JERUSALEM | Wed Jun 6, 2012 7:27am EDT

JERUSALEM (Reuters) - Israeli Prime Minister Benjamin Netanyahu won a battle in parliament on Wednesday over an attempt by far-right legislators to legalize all Jewish settler homes built on private Palestinian land in the occupied West Bank.

The right-wing premier had pledged to abide by a Supreme Court ruling and remove five settler apartment houses erected on disputed tracts in the settlement of Beit El.

Pro-settler legislators tried to stay Netanyahu's hand with a bill that critics said would have challenged the rule of law in Israel by bypassing the Supreme Court and retroactively legalizing those homes and thousands of others like them.

But at Netanyahu's behest, the legislation was voted down by a vote of 69 to 22 in the Knesset, where Netanyahu's coalition controls 94 of 120 seats.

Hours before the vote, Netanyahu won approval from the attorney general for his plan to relocate the disputed dwellings, home to 30 families, to a military zone near Beit El. Settler leaders and their parliamentary backers, including members of Netanyahu's Likud party, opposed the proposal.

Under the plan, Netanyahu promised to build 300 new housing units in the West Bank, an apparent bid to appease settlers and their supporters - his traditional power base - but a step also likely to anger Palestinians and draw international criticism.

Palestinians fear Israeli settlements, built on land Israel captured in a 1967 war, will deny them a viable state, and they refuse to return to peace talks frozen since 2010 until their expansion is halted. The U.N. World Court considers the settlements illegal but Israel, citing historical and Biblical links to the territory, disputes this.

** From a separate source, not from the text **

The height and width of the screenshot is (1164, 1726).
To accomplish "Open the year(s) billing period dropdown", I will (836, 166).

Netanyahu had been thrust into a political minefield by a Supreme Court ruling that determined the five apartment houses in Beit El had been built illegally on land under private Palestinian ownership and must be removed by July 1.

His plan to move the structures to the military zone in what could be a complicated engineering project was widely seen in Israel as a way for Netanyahu to avoid the damage that footage of demolished settler dwellings would cause to his image as a champion of settlement.

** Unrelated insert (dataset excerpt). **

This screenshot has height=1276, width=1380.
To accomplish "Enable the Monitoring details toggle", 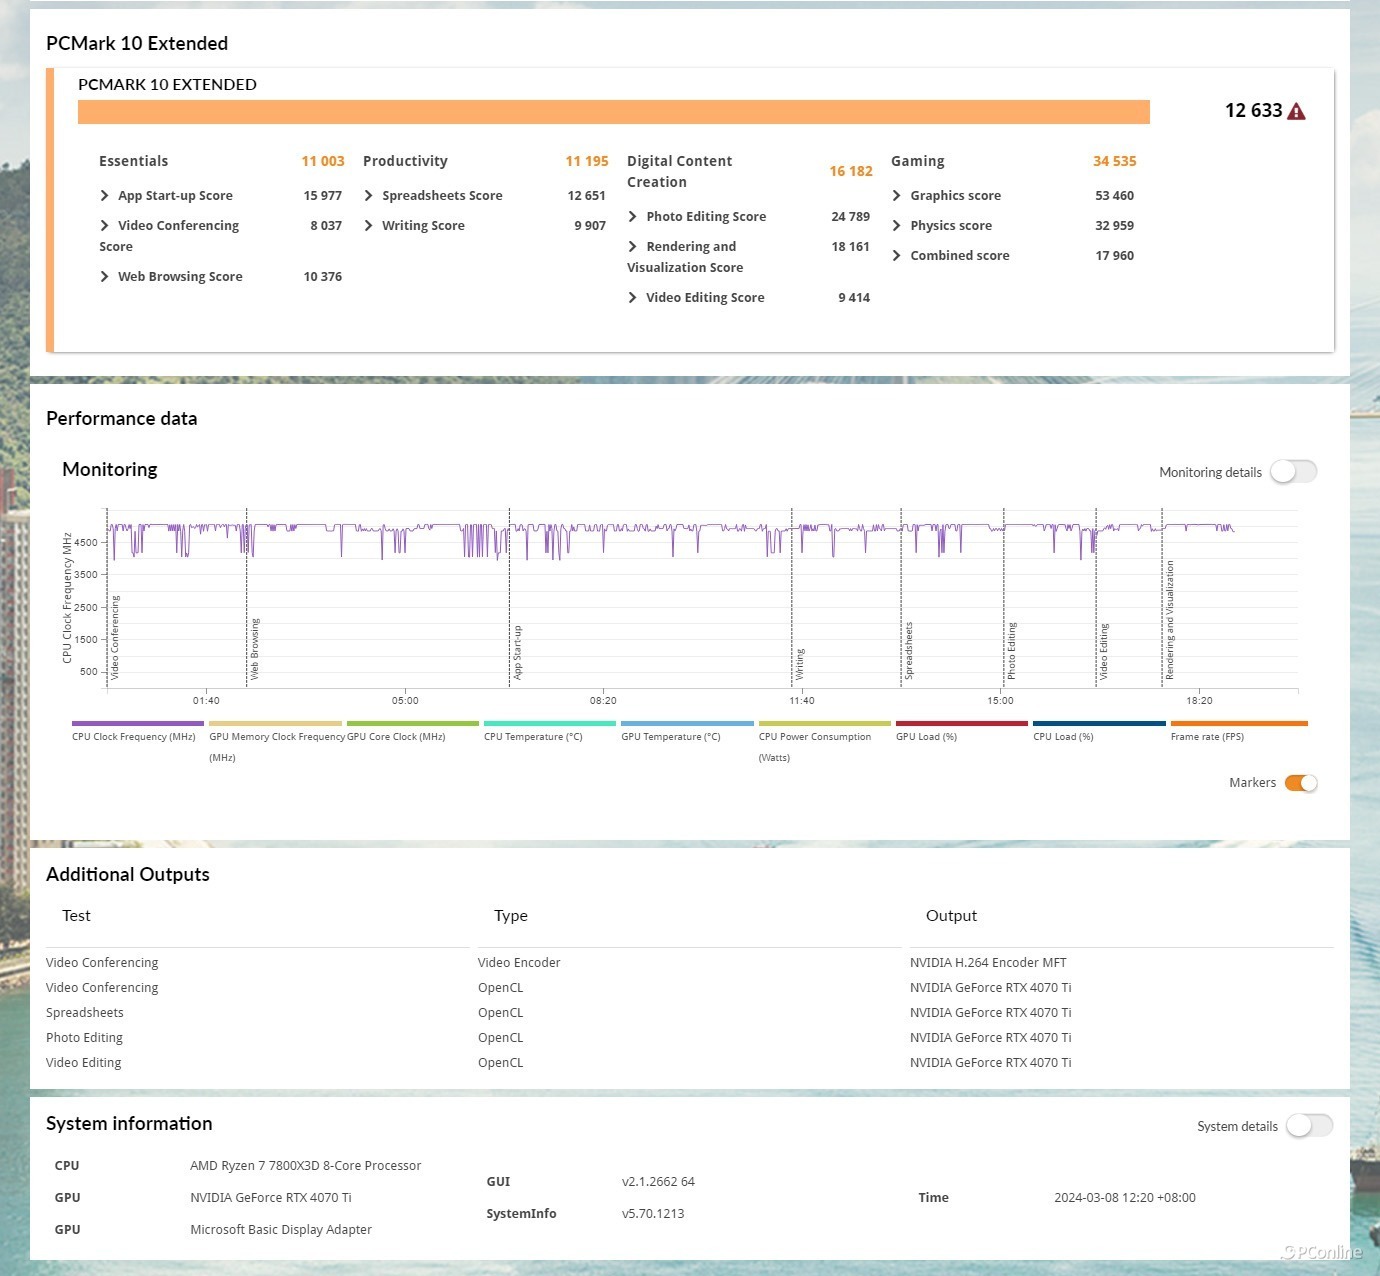I will (x=1293, y=472).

And while Netanyahu's political victory could leave a reservoir of resentment against him in the Likud and among the settler community, defying the Supreme Court - regarded by many Israelis as an important watchdog over the government - would have likely caused a public outcry.

"This is a government of cowards," Aryeh Eldad, a legislator from the far-right National Union party, told reporters.

Netanyahu has threatened to fire any member of his government who voted in favor of the legislation, and his ultranationalist foreign minister, Avigdor Lieberman, decided at the last minute not to back the bills.

Several cabinet ministers who supported the legislation stayed away from the Knesset session and avoided the vote.

Facing down a clutch of Likud rebels, Netanyahu also had the support of the centrist Kadima party, the major partner in a coalition government - one of the biggest in Israel's history - that he formed last month.